Wednesday, April 2, 2014

US prison population revisualized

The following graph caught my eye recently in my Twitter feed:

I've been debating whether to post about it (and finally decided that I couldn't resist).

I don't want to rip it apart.

Well, that's not entirely true.

I do want to rip it apart, but it's not in an effort to be mean. The above visual breaks pretty much every best practice out there when it comes to effective graph design. It's simple data. Probably not so much is being lost in terms of being able to interpret the data through this less-than-stellar data viz. But the specifics of the design choices (or lack thereof) drive me batty. To the extent that I can't help but comment and resolve to show what it has the potential to be.

First, let me list the main components that get under my skin (and I should note that it's possible some of these are constraints in the tool through which the above visual was published, which I have not used directly) :
  • No meaningful ordering to the data (rather, the categories are shown in reverse alphabetical order... not so helpful);
  • Lack of axis labels (sure, we can infer, but why should we have to?);
  • Diagonal text on x-axis (avoid, avoid, avoid!); and
  • Grey background, white vertical gridlines, and black bar outlines add unnecessary clutter (eliminate!).

I think the only positives I have to say about the original visual are: 1) a horizontal bar chart is a good choice here because we're dealing with categorical data with long category names, 2) good descriptive graph title, and 3) it makes me happy to see the data source listed (both as general good graph hygiene, as well as because it allows me to get to the source data to remake the visual).

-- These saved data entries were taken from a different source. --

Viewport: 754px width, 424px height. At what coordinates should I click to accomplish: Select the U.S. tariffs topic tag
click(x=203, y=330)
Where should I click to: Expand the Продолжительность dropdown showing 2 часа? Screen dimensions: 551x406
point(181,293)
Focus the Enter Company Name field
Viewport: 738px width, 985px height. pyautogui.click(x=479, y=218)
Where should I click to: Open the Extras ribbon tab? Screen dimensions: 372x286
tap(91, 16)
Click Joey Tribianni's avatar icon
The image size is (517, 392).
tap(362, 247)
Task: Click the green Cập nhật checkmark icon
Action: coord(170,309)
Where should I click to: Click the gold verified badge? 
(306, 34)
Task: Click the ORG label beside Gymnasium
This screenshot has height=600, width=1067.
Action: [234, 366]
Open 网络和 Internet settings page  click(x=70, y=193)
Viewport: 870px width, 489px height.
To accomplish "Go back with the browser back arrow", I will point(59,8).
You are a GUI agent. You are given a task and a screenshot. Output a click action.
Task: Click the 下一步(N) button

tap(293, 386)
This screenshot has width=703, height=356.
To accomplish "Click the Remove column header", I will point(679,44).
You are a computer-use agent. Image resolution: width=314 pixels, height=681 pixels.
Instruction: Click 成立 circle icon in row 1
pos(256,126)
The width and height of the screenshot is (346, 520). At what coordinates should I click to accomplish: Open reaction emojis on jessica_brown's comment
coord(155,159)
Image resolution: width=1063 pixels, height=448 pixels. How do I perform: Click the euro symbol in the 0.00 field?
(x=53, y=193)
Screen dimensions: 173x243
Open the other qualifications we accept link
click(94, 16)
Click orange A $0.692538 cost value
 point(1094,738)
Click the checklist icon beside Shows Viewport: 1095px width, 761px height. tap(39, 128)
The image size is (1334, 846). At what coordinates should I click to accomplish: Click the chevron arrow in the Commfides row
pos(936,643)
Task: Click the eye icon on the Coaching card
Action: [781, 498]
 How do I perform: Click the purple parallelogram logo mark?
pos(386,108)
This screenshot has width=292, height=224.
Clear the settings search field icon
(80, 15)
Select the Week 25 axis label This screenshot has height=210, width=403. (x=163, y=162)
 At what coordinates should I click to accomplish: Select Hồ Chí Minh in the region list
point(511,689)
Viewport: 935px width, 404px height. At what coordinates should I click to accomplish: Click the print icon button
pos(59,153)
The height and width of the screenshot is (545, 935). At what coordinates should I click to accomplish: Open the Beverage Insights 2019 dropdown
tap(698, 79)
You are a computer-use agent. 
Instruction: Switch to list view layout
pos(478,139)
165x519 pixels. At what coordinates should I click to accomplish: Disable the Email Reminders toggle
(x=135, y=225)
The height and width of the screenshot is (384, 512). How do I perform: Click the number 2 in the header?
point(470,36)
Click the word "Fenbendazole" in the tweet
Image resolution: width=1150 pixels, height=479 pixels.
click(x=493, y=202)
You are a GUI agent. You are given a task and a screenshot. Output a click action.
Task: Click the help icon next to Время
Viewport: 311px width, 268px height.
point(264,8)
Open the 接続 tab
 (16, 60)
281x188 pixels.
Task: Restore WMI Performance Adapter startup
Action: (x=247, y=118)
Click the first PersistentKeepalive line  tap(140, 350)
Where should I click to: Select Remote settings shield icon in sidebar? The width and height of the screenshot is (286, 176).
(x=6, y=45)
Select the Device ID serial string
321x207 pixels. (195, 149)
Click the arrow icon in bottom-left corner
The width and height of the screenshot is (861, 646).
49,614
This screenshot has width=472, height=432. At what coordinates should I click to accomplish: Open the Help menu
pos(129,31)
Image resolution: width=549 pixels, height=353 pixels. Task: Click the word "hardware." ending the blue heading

Speaking of remaking the visual, here's what it could look like when we tackle the above issues:

If we just want to show the data, we could proceed with the above. Taking a cue from the original visual - a single point is labeled with its corresponding value: Drug Offenses - perhaps there is a story here worth highlighting. If that's the case, our visual might look something like the following:

Meta-lesson: if you're going to go through the effort of visualizing data, take the time to be thoughtful about your design choices!

If you're interested in the Excel version of the above makeovers, you can download it here.


  1. Excellent! Thanks for the post.

  2. Well Done Cole! You make my brain see graphs differently. I love you simple take on graphs. We tend to think more in terms of design. Now I think clean and what story are we trying to tell. Thank you for your insights!

  3. Cole, just a quick note to say how valuable I find these posts and want to thank you for your generosity in always providing the relevant files where available.

  4. Great remake of this graph and a great learning opportunity for me! I tried to guess which components you would change and how you would remake them (I'm not a new reader of your blog, after all!). I was pleased I got most of them right, but I did miss a few! For example, I didn't notice the bars were outlined in the original. My question is this: What is your take on eliminating axes in favor of adding data labels to each bar, etiher inside or outside the bar? I like to add them inside the end if all bars are long enough to accommodate the label; otherwise, I go outside. Is the choice, however, more about whether the reader needs to know the exact data point vs just get the big picture in terms of comparisons?

    1. Hi Sheila,

      Great question on retaining the axis and labels vs. labeling the data directly - I think it depends on how you want your audience to interact with the data. If the numbers really aren't what you want to draw attention to, but rather the relative comparison, I'd keep the axis but de-emphasize it (make it grey, push it to the background). Or if the numbers are key to understanding, I like labeling the bars directly.

      When it comes to labeling within or outside of the bar, for me the decision is usually driven by clutter. Or, more specifically, trying to reduce the perception of clutter. Every single component we add to our visual takes up some amount of cognitive load on the part of our audience - takes them brain power to process. If we label outside of the bars, the labels and bars are distinct elements, whereas if you label within the bar, the label actually becomes part of the bar element. You haven't actually changed the amount of info on the graph, but the perception of cognitive load on the part of your audience (whether conscious or not, probably the latter in this case) is reduced.

      That said, some of it just comes down to personal preference as well.

      Thanks for your comment!

    2. Great re-work of the chart Cole! In regards to the label inside/outside the bar, I have also seen a technique where the labels are moved all the way to the right, and lined up vertically. This made it very easy to scan down the list of numbers, and took some of the clutter away from the bars. As you said, it definitely depends on personal preference and the other elements in the chart.

      Thanks again!

  5. 'Cognitive load.' That is the best description I've heard of what is arguably the most common data viz problem. I love it, Cole!